→ **Task goal**:
Continue the account of opening the heavily taped box from Dad, picking up right after its final sentence.

I grabbed a pair of scissors and cut through all the tape holding the box together, all the while shaking my head in disbelief over the sheer quantity of cellotape used. I could get an anonymous package from anywhere in the world and I would still recognize my dad's trademark obsession for tape all over the package and know just who it came from. After cutting left, right and center, the box fell apart pouring out bubble wrap and styrofoam peanuts all over my living room. I reached out for the biggest small box within the main box and set about undoing the obsessive tape work holding this smaller box together. I let out a big gasp when the packaging finally came apart and I saw what I was left holding in my hands. It was a small, pure marble, replica of the Taj Mahal...just as intricate and delicate in design as I imagined the real Taj Mahal looked like. It was simply beautiful. I set it gently on the side table in my living room, and continued to sift through the styrofoam peanuts.

→ **Data shown**:
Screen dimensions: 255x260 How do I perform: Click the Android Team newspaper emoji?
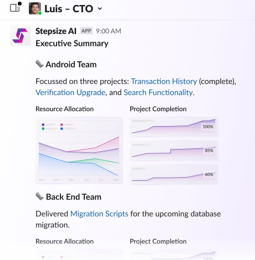(39, 64)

→ **Expected answer**:
Two marble elephants, one with a small piece of the foot chipped off. Not too noticeably messed up, I reasoned. I could easily hide the chipped off foot by placing it at the right angle next to DVD player in the entertainement center. A box of kaju katli from Mumbai. As I opened the box and took a bite of the yummy goodies, I fondly remembered all the holidays I had travelled with my family to India. No matter where else we had been traveling in India up to that point, before flying out of the country, we would always stop by this one particular sweet shop in Andheri that we all insisted sold the best sweets. We'd buy small boxes of halwa, and other sweets to gift out to friends back in Kenya. I insist I do not have a sweet tooth, and I generally hate ghee laden ladoos, but when it comes to kaju katlis, my dormant sweet tooth comes alive. Stuffing my mouth full of the katlis, I continue to search through the package.

A couple of small, beautiful, framed pictures from Jaipur. I fantasize using them to make a picture collage to decorate the walls of my boring apartment. They'll definitely add some life to the place. A pair of silver dangling earrings. My sis sure has good taste. A few satchets of instant pani puri mix. Mmmm. I'm craving some pani puri like right about now. I could use a trip to the indian grocery store, I decide.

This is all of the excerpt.